**Problem to work on**
How many lines in the records below contain the string "淫らな写メ日記"? Give only the number.

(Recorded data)
--- start ---
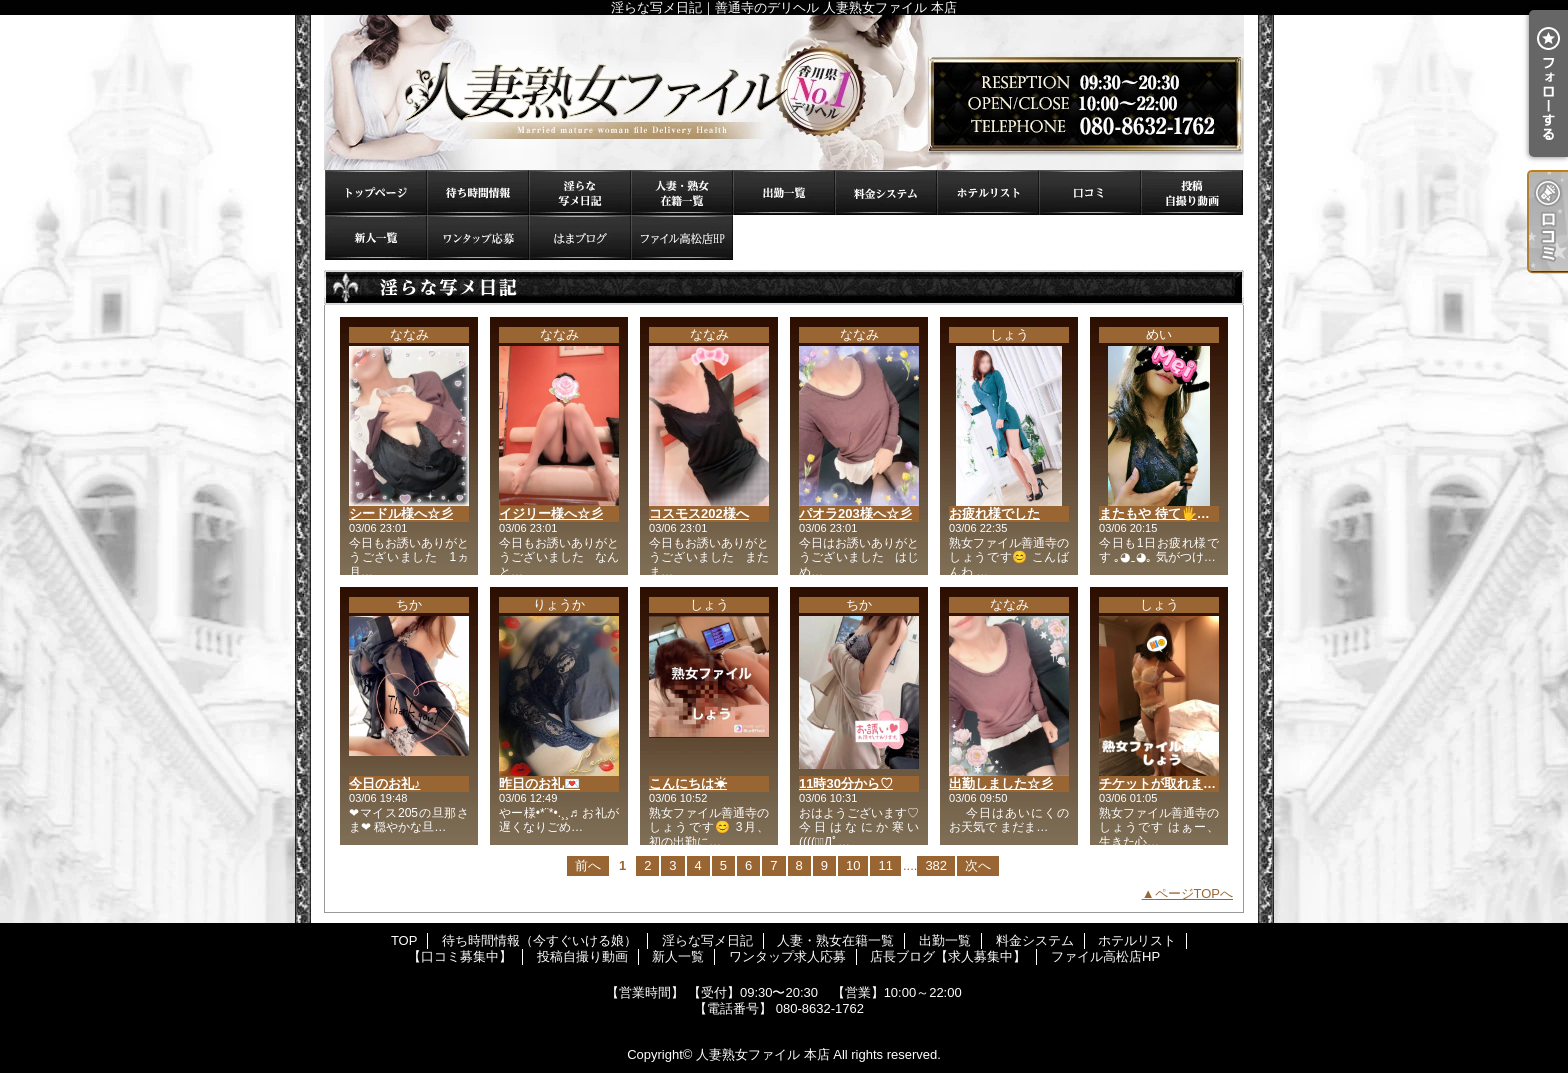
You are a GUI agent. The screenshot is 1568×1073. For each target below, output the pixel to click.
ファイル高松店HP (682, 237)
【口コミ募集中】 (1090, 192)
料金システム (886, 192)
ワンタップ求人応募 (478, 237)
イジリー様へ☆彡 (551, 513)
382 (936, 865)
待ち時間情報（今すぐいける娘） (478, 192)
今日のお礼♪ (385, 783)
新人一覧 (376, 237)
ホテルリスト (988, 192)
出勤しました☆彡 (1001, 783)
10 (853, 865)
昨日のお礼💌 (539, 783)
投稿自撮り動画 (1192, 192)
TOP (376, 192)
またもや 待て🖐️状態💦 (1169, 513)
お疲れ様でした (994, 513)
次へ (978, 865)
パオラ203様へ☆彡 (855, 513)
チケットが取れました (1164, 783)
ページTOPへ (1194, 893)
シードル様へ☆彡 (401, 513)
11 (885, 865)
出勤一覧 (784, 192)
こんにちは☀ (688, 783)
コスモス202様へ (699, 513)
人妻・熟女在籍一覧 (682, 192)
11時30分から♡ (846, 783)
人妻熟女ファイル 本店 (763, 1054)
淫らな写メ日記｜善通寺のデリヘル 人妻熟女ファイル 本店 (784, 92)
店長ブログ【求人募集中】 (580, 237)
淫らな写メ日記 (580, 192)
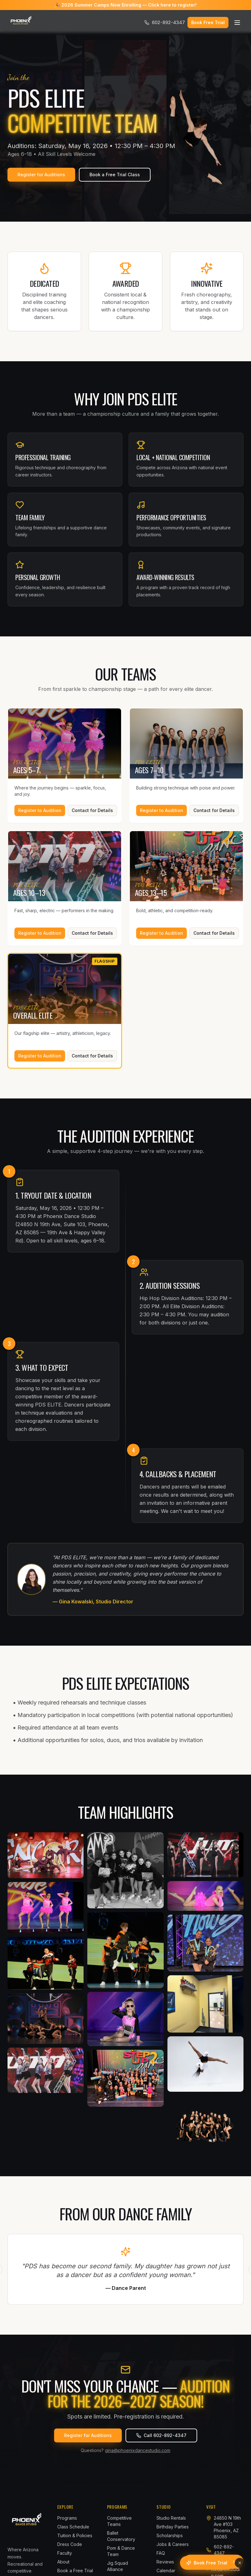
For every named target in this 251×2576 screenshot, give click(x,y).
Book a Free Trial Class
--- end ---
**Result of the exercise**
2